From the aeration tanks, the flow moves through a transfer channel, dividing it equally to five of the six final settling tanks (one is rotated out of service to allow for tank maintenance and cleaning). Each of the final tanks has a capacity of 1.27 million gallons and a detention time of 5½ hours at average flow rates. In these tanks the solids in the water (mixed liquor) settle to the bottom and are then pumped back to the beginning of each aeration tank to maintain a supply of organisms (bugs) to continue the process of waste removal.
The water then overflows the final settling tanks and flows through an underground pipe to two chlorine contact tanks for disinfection. The tanks have a combined capacity of 800,000 gallons and a normal detention time of 45 minutes. We add chlorine at the beginning of the two tanks at an approximate rate of 1.00 mg/L (250 pounds per day).

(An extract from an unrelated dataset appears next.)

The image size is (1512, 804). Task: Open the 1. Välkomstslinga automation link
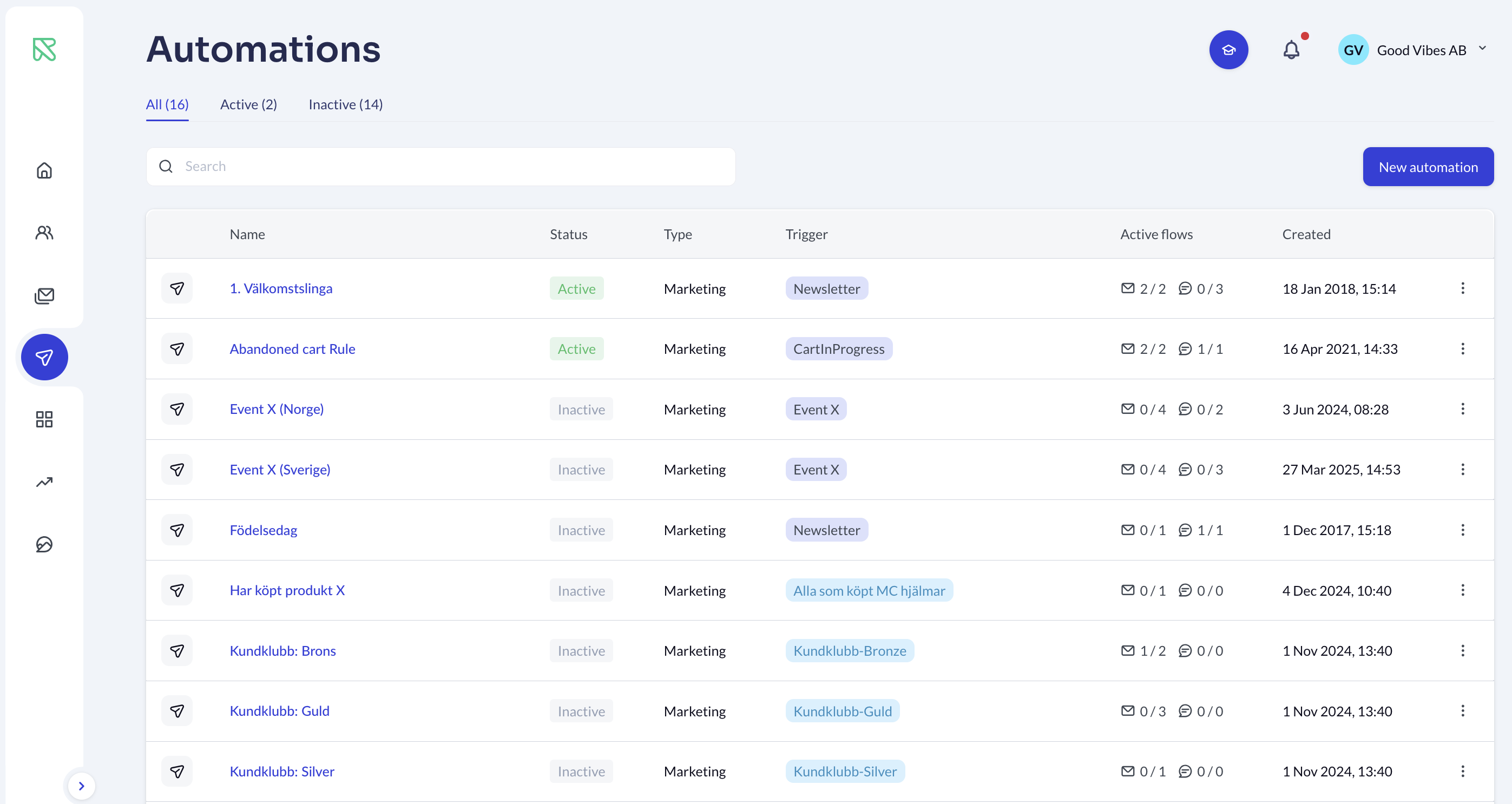click(280, 288)
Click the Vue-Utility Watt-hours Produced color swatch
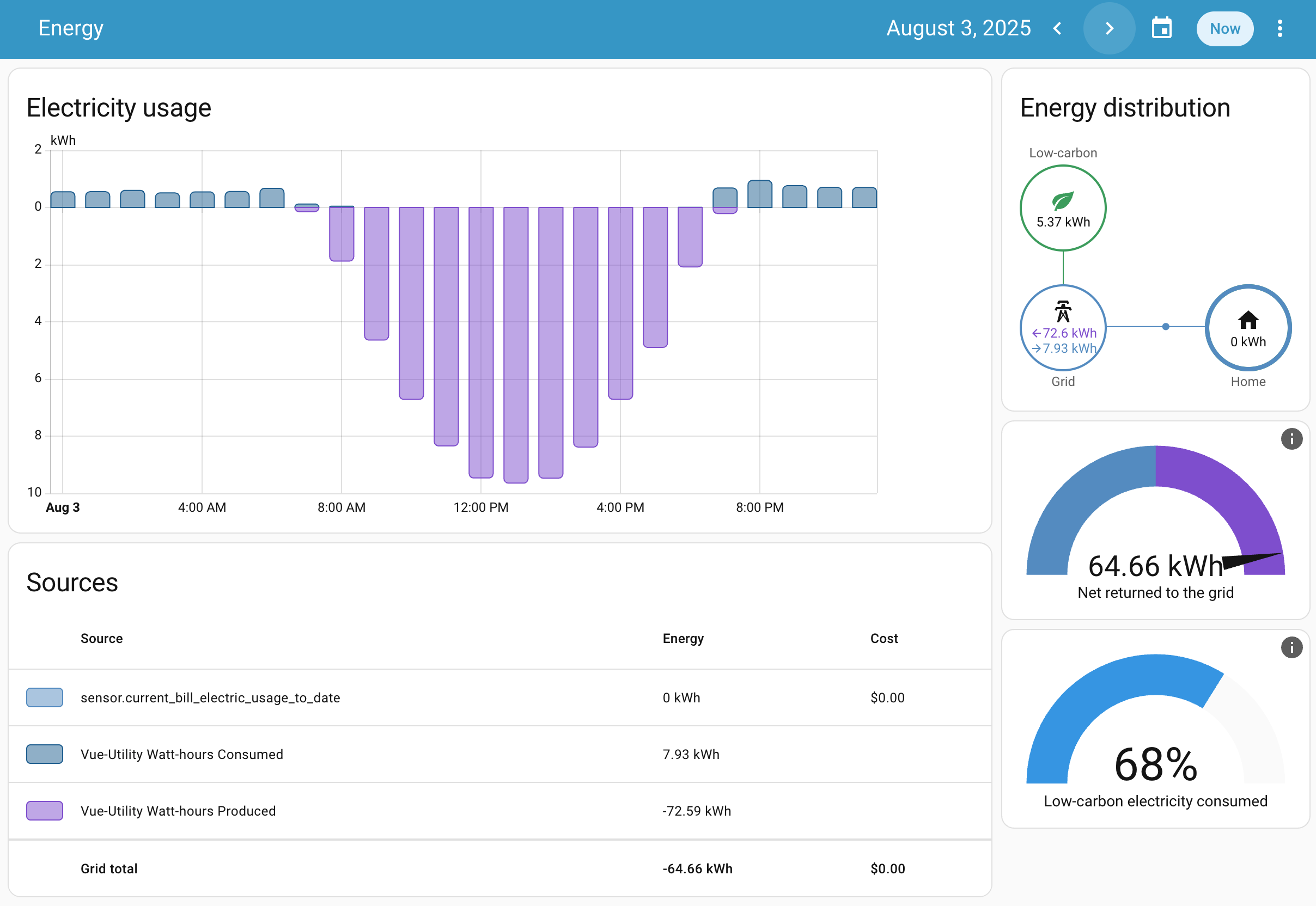The image size is (1316, 906). pyautogui.click(x=44, y=811)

As the water passes through the tanks and around the baffles, the chlorine kills the harmful organisms. Any residual chlorine that may be left is removed by adding sulfur dioxide at the discharge end of the tanks before the water is allowed to reach the river. Although chlorine is very beneficial, the dechlorination process is needed because any excess can and may become harmful if it were allowed to reach the rivers' ecosystem.
BIOSOLIDS DISPOSAL
The heavier solids that settle to the bottoms of the primary settling tanks are known as primary sludge. The primary sludge is pumped from the primary settling tanks to one of two 500,000 gallon capacity above-ground storage tanks. During this pumping, liquid lime is added to stabilize the sludge and raise the pH above 12 in order to kill pathogenic organisms. The stabilized sludge, now called biosolids, is then pumped to one of five individual compartments of a 12 million-gallon underground storage tank.
The biosolids are stored in this tank from December through April when the ground is either frozen or too wet for soil injection. As the biosolids further settle in this tank, some excess water (supernatant) can be decanted off the individual compartments, raising the solids content of the product.
When field conditions allow, the biosolids are hauled to farm fields in tank trucks, where an applicator injects the material below the soil surface.